» **Job A**
List every method name that the SciPy optimizer text gives as a possible value for the method parameter of minimize().
» **Job B**
According to the SciPy optimizer text, which attribute of the object returned by optimize.root holds the actual solution?
» **Job C**
Reproduce the passage of the SciPy optimizer text from "minimize() accepts the" to "iteration of optimization." word for word.

» **Passage provided**
────────
SciPy Optimizer

The optimize module in SciPy provides commonly used optimization algorithm functions that can be directly called to solve optimization problems, such as finding the minimum value of a function or the roots of an equation.

NumPy can find the roots of polynomial and linear equations, but it cannot find the roots of nonlinear equations, as shown below:

x + cos(x)

Therefore, we can use SciPy's optimize.root function, which requires two parameters:

• fun - the function representing the equation.
• x0 - the initial guess for the root.

The function returns an object containing information about the solution.

The actual solution is in the attribute x of the returned object, as shown in the following example:

Example

Finding the root of the equation x + cos(x):

from scipy.optimize import root
from math import cos

def eqn(x):
  return x + cos(x)

myroot = root(eqn, 0)

print(myroot.x)
# View more information
#print(myroot)

Executing the above code, the output is as follows:

[-0.73908513]

To view more information:

Example

from scipy.optimize import root
from math import cos

def eqn(x):
  return x + cos(x)

myroot = root(eqn, 0)

print(myroot)

Executing the above code, the output is as follows:

fjac: array([[-1.]])
     fun: array([0.])
 message: 'The solution converged.'
    nfev: 9
     qtf: array([-2.66786593e-13])
       r: array([-1.67361202])
  status: 1
 success: True
       x: array([-0.73908513])

Minimizing Functions

A function represents a curve, which has high and low points.

High points are called maxima.

Low points are called minima.

The highest point on the entire curve is the global maximum, and the rest are local maxima.

The lowest point on the entire curve is the global minimum, and the rest are local minima.

The scipy.optimize.minimize() function can be used to minimize a function.

minimize() accepts the following parameters:

• fun - the function to optimize
• x0 - the initial guess
• method - the name of the method to use, which can be: 'CG', 'BFGS', 'Newton-CG', 'L-BFGS-B', 'TNC', 'COBYLA', 'SLSQP'.
• callback - a function called after each iteration of optimization.
• options - a dictionary defining additional parameters:

  {
       "disp": boolean - print detailed description
       "gtol": number - the tolerance of the error
  }
  

Example

Minimizing the function x^2 + x + 2 using BFGS:

from scipy.optimize import minimize

def eqn(x):
  return x**2 + x + 2

mymin = minimize(eqn, 0, method='BFGS')

print(mymin)

Executing the above code, the output is as follows:

fun: 1.75
 hess_inv: array([[0.50000001]])
      jac: array([0.])
  message: 'Optimization terminated successfully.'
     nfev: 8
      nit: 2
     njev: 4
   status: 0
  success: True
        x: array([-0.50000001])
────────
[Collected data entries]
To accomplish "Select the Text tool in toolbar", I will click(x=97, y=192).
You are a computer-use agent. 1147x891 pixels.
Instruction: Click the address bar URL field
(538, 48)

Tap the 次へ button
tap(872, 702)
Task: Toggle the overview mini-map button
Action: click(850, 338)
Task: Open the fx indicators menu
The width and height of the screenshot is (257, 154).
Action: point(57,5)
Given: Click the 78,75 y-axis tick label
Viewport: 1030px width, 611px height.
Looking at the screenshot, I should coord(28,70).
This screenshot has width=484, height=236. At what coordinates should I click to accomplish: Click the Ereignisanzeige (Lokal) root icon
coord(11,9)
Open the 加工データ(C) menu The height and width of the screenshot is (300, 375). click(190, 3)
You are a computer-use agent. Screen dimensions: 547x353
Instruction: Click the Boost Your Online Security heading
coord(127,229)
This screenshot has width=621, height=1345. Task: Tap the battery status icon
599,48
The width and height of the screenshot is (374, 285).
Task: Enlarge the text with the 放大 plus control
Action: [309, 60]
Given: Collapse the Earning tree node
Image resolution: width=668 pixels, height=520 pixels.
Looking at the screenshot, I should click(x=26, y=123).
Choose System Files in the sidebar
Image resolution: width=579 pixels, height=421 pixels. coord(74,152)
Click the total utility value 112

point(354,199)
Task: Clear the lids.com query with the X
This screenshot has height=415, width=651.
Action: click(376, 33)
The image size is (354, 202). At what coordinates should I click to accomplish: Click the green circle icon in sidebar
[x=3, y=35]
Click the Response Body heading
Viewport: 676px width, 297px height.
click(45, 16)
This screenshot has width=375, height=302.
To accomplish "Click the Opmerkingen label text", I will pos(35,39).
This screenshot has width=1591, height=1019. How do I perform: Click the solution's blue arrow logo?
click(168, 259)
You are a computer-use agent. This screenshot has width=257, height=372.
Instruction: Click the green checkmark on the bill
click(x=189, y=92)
────────
» **Complete response A**
'CG', 'BFGS', 'Newton-CG', 'L-BFGS-B', 'TNC', 'COBYLA', 'SLSQP'

» **Complete response B**
The attribute x.

» **Complete response C**
minimize() accepts the following parameters:

• fun - the function to optimize
• x0 - the initial guess
• method - the name of the method to use, which can be: 'CG', 'BFGS', 'Newton-CG', 'L-BFGS-B', 'TNC', 'COBYLA', 'SLSQP'.
• callback - a function called after each iteration of optimization.